--- Vorliegender Text ---
Autorin Dorit Linke bei ihrer Lesung an der CHR Nagold. Foto: Stadler Foto: Schwarzwälder Bote

Mauerfall: Autorin Dorit Linke liest in der Nagolder Realschule aus ihrem Buch "Jenseits der blauen Grenze"

Der Roman "Jenseits der blauen Grenze" von Dorit Linke ist eine beliebte Lektüre im Unterricht zur Geschichte der ehemaligen DDR in den 1980er Jahren. Über die Flucht von zwei Freunden 50 Kilometer durch die Ostsee las sie jetzt vor zwei 9. Klassen an der Christiane-Herzog-Realschule in Nagold.

Nagold. In Kooperation mit dem Otto-Hahn-Gymnasium war es der Christiane-Herzog-Realschule möglich, Autorin Dorit Linke zu einer Lesung im Rahmen des Deutschunterrichts nach Nagold zu holen, so Schulleiter Andreas Kuhn. Die Schülerarbeit des Evangelischen Jugendwerks vermittelte die vertiefende Autorenlesung zum 30. Jahrestag des Mauerfalls am 9. November 1989.

--- Aufgaben ---
1 – Bearbeite den Artikel über die Lesung: Gib den Abschnitt von „Autorin Dorit Linke bei“ bis „Christiane-Herzog-Realschule in Nagold.“ wieder und setze dabei „Nordsee“ an die Stelle von „Ostsee“.
2 – Prüfe anhand des Artikels über die Lesung, ob die folgenden Aussagen zutreffen. Antworte jeweils mit Ja oder Nein und zitiere die entscheidenden Worte. (a) Dorit Linke las vor zwei 9. Klassen. (b) Im Roman geht es um eine Flucht über 80 Kilometer durch die Ostsee. (c) Die Lesung fand zum 25. Jahrestag des Mauerfalls statt.

--- Rohdaten ---
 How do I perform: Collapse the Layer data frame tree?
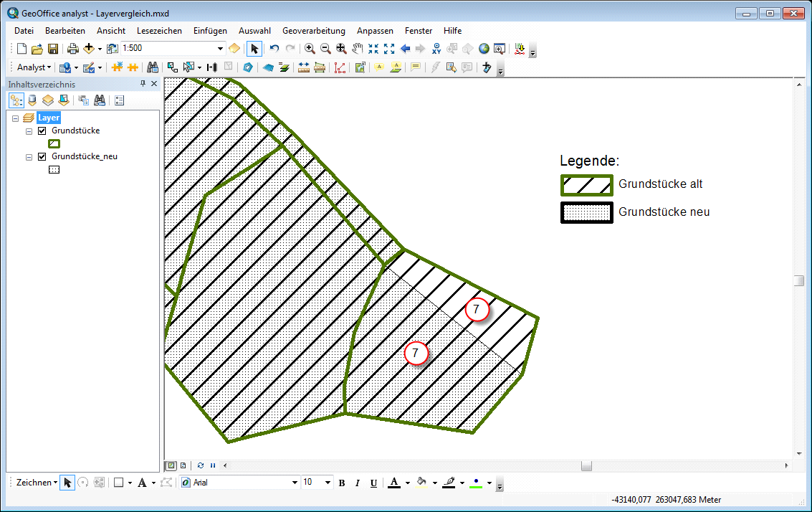(16, 118)
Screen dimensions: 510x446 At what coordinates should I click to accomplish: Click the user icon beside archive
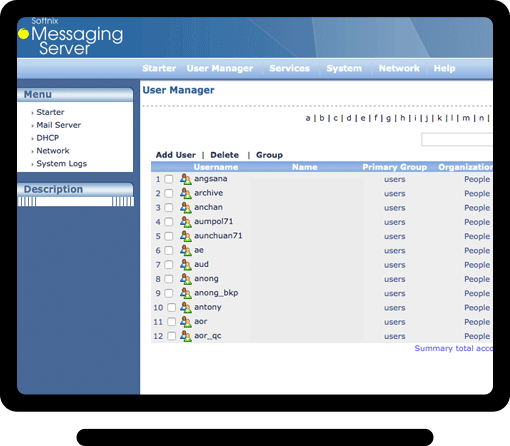coord(186,193)
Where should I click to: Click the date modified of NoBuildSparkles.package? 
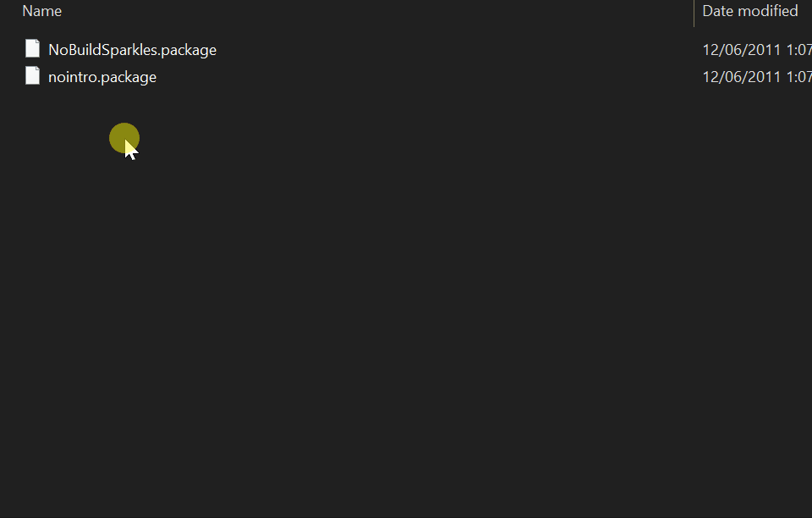pos(756,50)
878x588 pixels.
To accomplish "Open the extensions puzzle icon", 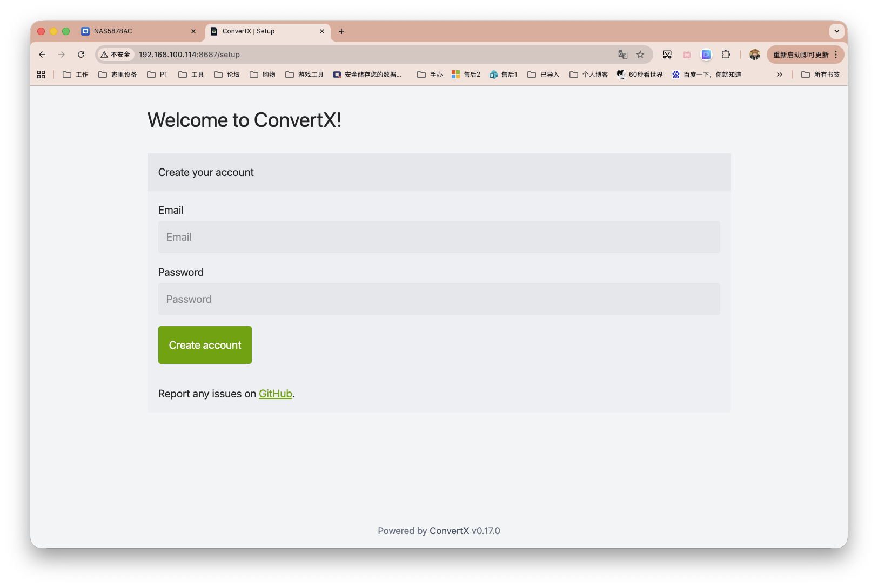I will tap(726, 55).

--- Erwartete Lösungen ---
1 –
Autorin Dorit Linke bei ihrer Lesung an der CHR Nagold. Foto: Stadler Foto: Schwarzwälder Bote

Mauerfall: Autorin Dorit Linke liest in der Nagolder Realschule aus ihrem Buch "Jenseits der blauen Grenze"

Der Roman "Jenseits der blauen Grenze" von Dorit Linke ist eine beliebte Lektüre im Unterricht zur Geschichte der ehemaligen DDR in den 1980er Jahren. Über die Flucht von zwei Freunden 50 Kilometer durch die Nordsee las sie jetzt vor zwei 9. Klassen an der Christiane-Herzog-Realschule in Nagold.

2 –
(a) Ja: „las sie jetzt vor zwei 9. Klassen an der Christiane-Herzog-Realschule in Nagold“
(b) Nein: „Über die Flucht von zwei Freunden 50 Kilometer durch die Ostsee“
(c) Nein: „zum 30. Jahrestag des Mauerfalls am 9. November 1989“